Yes, He disciplines like a loving Father to teach me, to prune me, to sanctify me, but He doesn’t leave me in the process.

Even when I leave Him.

So this holding Him at a safe distance?

It’s wrong. It’s self-centered and self-serving. It’s lacking in trust and honesty and brokenness and humility. It’s hiding. It’s prideful.

None of which works with Him at all.

God never intended for me to view Him in my image. He never intended for me to project onto His character the human elements of my own.

He is not bound by my rules. He does not regard me the way I far too often regard Him.

He IS better, higher, greater.

He is God.

He IS.

But in the words of Chris Tomlin, “The God of angel armies is always by my side. The One who reigns forever, He is a friend of mine…”

And yes, that’s said with a healthy dose of reverence, fear, and adoration. It’s said with the recognition of His righteousness, His holiness, His sovereignty, and His greatness.

But He’s so close – He’s here – before me, beside me, behind me.

He’s not a God who will allow me to keep Him at a distance.

And in that very moment of recognition when I stripped it all down bare – when I removed all of the complicated layers, the circular logic, the selfish needs and desires – and prayed, the purest question on my heart was simply:

“God, where do you want me?”

His answer wasn’t a particular job or a physical location or a ministry direction. It was just this:

 “With Me.”

And with that, all I wanted was to collapse into His everlasting arms, completely exhausted from all of the trying, to rest in His presence with the renewed realization that this life is so much less about what I do for Him and so much more about simply knowing Him and trusting Him through all of the unknown details, to allow Him to spill over into every area of my being.

He’s not lost on this journey and He hasn’t lost me. He sees the whole, while I only see a small part. And He’s already written the ending.

And no, complacency is not okay, but maybe contentment is somehow settling into the details that He’s already written and just walking with Him along the way.

Yes, He’s the great God of angel armies, but He’s also the ever present, never leaving or forsaking, God with me.

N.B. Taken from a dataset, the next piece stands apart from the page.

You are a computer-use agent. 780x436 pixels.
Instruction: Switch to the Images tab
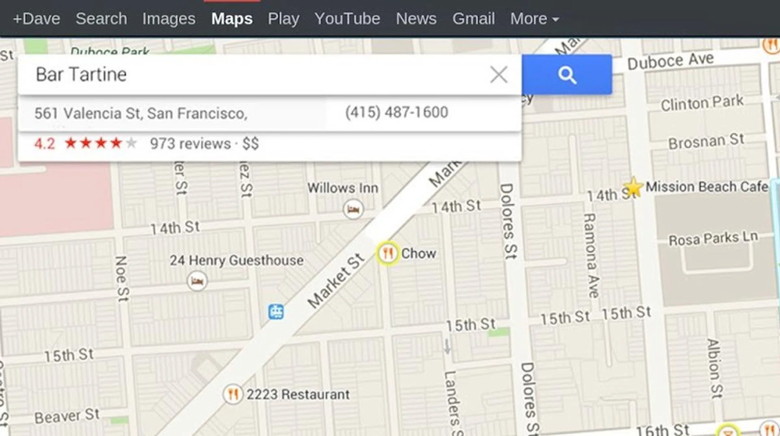tap(169, 19)
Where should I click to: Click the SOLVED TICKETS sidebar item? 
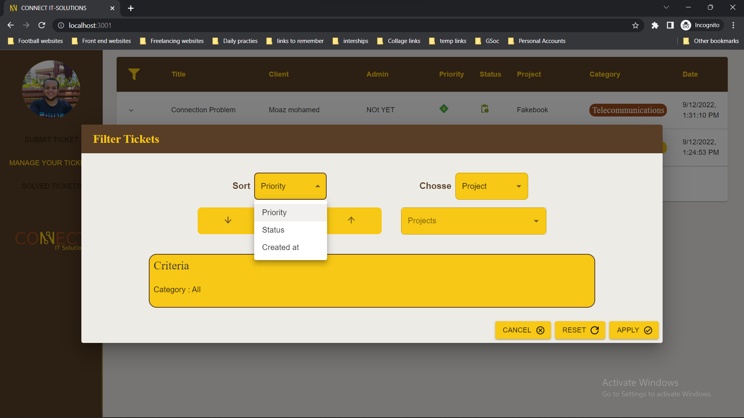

“It is the Lord who goes before you. He will be with you; he will not leave you or forsake you. Do not fear or be dismayed.”
Deuteronomy 31:8 (ESV)

The Victor’s Grip is Greater

Victor's Grip

Some days, the what-ifs and I-don’t-knows of this feel overwhelming. Even a little dark. Like swimming through murky waters just below the surface. I can’t quite see my way out.

Questions of the alternatives hang in the balance.

But maybe I’m supposed to sit with the tension, the conflict, the trial, a little longer. Each day realizing even more that this is out of my hands. It was never really in them anyways.

The facade of control crumbles.

The attempt to manage and maintain fails.

But the message from Sunday’s sermon on James 1 rings loud and clear.

“Count it all joy, my brothers,when you meet trials of various kinds,for you know that the testing of your faith produces steadfastness. And let steadfastness have its full effect, that you may be perfect and complete, lacking in nothing.” James 1:2-4 (ESV)

The trustworthy Words of the Lord are light in this darkness.

I can hear Him saying…

Trust Me. Be Steadfast. Rest. Find Joy. Not in your ability, but in Mine.

And I find myself desperately asking for wisdom (my word for this year). Because I just can’t do this on my own. I can’t even fix my gaze on Him without His power, His strength, His presence drawing me in, drawing me near, drawing me deep.

“If any of you lacks wisdom, let him ask God, who gives generously to all without reproach, and it will be given him.” James 1:5 (ESV)

The burden to figure-out this life is not mine to bear. There’s really very little to figure-out. He’s already done that. He’s already planned, battled, and won.

The unknown is frightening and fear’s grip can be great, but the victory is secure, and the Victor’s grip is greater.